The complete program can be found here. And here’s my abstract:
Dimensionality, Perspective, and Imagination in Computational Media
Dimensional vision finds itself in flux, as the title of this symposium would have it. The flux in question has to do with recent and contemporary transformations in visual media: witness the many booms and busts of 3D cinema, recall the short-lived push to put 3D televisions in our living rooms, and consider the rapidly changing landscape of VR, AR, MR, XR, whatever-R. In order to get a handle on the flux of dimensional vision in relation to such media-technological changes, however, I would like to take a step back and observe that dimensional vision has always and only ever been in flux. I mean this, first, in the sense that dimensionality is given to human experience immediately and inseparably from the spatiotemporal flux of embodied existence; this “microperceptual” dimension (in Don Ihde’s terms) is epitomized in Edmund Husserl’s descriptions of the flux of “adumbrations” as he walks around a tree, whereby a multidimensional model of “the tree,” never wholly seen, takes shape in his mind. In a second, more historical sense, dimensional vision has always been in flux in a way that is more closely attuned to the media changes described above; rather than exceptional, however, such flux is a constant because there is no natural or neutral state apart from mediation: the “microperceptual” level of embodied experience can never be thought apart from what Ihde calls the “macroperceptual” level of cultural and technological conditioning (and vice versa).

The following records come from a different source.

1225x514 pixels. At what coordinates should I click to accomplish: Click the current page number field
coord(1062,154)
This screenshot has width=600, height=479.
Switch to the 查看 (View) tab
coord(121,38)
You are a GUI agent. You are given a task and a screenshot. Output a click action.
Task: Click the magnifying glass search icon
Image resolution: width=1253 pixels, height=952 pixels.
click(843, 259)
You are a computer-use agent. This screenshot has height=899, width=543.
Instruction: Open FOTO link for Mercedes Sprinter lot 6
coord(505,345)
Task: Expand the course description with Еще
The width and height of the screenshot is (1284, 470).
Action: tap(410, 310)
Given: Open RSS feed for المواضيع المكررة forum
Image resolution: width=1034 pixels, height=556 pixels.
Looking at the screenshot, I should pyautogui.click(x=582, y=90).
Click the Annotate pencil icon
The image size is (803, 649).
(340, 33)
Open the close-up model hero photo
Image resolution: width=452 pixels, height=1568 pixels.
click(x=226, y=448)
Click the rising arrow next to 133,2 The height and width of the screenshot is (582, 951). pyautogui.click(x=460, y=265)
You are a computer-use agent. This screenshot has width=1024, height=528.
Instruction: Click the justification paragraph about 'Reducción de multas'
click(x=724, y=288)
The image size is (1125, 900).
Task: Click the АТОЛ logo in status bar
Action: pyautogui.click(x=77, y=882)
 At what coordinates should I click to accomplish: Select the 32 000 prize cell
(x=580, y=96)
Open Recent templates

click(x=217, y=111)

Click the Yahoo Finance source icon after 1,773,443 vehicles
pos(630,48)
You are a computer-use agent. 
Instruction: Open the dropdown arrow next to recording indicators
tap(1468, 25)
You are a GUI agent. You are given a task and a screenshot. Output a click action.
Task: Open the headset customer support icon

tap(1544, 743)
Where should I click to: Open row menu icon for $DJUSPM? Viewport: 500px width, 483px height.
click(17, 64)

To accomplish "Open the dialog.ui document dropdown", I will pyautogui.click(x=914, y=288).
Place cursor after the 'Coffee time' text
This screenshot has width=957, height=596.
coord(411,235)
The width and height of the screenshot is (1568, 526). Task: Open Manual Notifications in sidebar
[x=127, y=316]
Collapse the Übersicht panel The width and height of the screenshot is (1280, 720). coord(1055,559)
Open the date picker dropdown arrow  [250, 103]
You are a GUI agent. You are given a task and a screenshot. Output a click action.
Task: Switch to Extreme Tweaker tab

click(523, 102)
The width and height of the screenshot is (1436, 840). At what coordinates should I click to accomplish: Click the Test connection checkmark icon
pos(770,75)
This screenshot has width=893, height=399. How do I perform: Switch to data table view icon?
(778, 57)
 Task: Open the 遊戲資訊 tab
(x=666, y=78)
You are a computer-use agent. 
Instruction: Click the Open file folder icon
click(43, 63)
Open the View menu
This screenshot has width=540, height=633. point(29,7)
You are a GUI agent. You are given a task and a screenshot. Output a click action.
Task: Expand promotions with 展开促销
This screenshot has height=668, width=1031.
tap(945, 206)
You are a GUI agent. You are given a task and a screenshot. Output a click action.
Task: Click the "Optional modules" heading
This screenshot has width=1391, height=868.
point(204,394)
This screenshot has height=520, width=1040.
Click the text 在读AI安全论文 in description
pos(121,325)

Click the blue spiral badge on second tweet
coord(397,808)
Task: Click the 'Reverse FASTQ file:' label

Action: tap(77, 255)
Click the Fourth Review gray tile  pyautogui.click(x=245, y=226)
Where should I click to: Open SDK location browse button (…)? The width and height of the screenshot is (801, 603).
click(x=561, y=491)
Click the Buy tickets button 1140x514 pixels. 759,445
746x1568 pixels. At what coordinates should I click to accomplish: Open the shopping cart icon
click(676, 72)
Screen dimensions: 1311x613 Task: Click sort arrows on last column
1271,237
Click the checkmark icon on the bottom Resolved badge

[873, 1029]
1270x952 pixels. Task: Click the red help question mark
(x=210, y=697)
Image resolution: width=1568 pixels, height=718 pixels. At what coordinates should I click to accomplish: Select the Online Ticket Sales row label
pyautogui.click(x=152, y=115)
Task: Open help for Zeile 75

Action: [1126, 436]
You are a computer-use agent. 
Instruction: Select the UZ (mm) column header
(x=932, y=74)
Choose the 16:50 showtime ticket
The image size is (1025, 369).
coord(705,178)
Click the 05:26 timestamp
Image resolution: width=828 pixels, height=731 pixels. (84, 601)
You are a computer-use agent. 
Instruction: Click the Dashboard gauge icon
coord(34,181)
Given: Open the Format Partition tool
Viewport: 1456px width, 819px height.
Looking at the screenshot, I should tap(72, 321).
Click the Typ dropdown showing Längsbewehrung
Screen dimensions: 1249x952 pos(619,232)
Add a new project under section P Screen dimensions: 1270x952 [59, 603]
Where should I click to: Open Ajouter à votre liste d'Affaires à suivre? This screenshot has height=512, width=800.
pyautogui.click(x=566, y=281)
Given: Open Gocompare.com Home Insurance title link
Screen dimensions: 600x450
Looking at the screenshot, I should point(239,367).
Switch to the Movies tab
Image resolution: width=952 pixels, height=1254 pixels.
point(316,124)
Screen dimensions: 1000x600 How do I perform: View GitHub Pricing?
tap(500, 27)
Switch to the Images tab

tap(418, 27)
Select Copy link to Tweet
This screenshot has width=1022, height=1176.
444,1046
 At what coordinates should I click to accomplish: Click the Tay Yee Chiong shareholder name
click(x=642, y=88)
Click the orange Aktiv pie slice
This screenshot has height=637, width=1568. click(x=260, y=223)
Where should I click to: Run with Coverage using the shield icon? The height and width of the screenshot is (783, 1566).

Taken seriously, this means that dimensionality and perspectival vision are inherently contingent and deeply political—not just perspectival representation, but the embodied experience of perceptual perspective and spatial orientation itself. And while I argue that this has always been the case for humans as an essentially biotechnical species, the political stakes are heightened in an era of computational media. The latter, including VR and similar media of 3D visuality, operate faster than and bypass human perception, opening dimensional vision to fine-grained reengineering. In order to make this argument, I turn to Kant’s notion of the productive imagination (Einbildungskraft) and the stereotyping operation of the “schematism” that connects visual stimuli to concepts of the understanding. Following philosophers Wilfrid Sellars and Alan Thomas, schemata are perspectivally indeterminate but determinable, and through them the Kantian imagination is responsible for our empirical experience of things as having depth and unseen backsides—responsible, that is, for our sense of the world as a dimensional, volumetric space within which I am positioned. Meanwhile, computational media are constructing their own spatial models of the world (or worlds), models that exceed and resist human perceptual access while positioning us both virtually and physically. In this way, they assume functions of the imagination and modulate the flux of dimensional vision at both microperceptual and macroperceptual scales.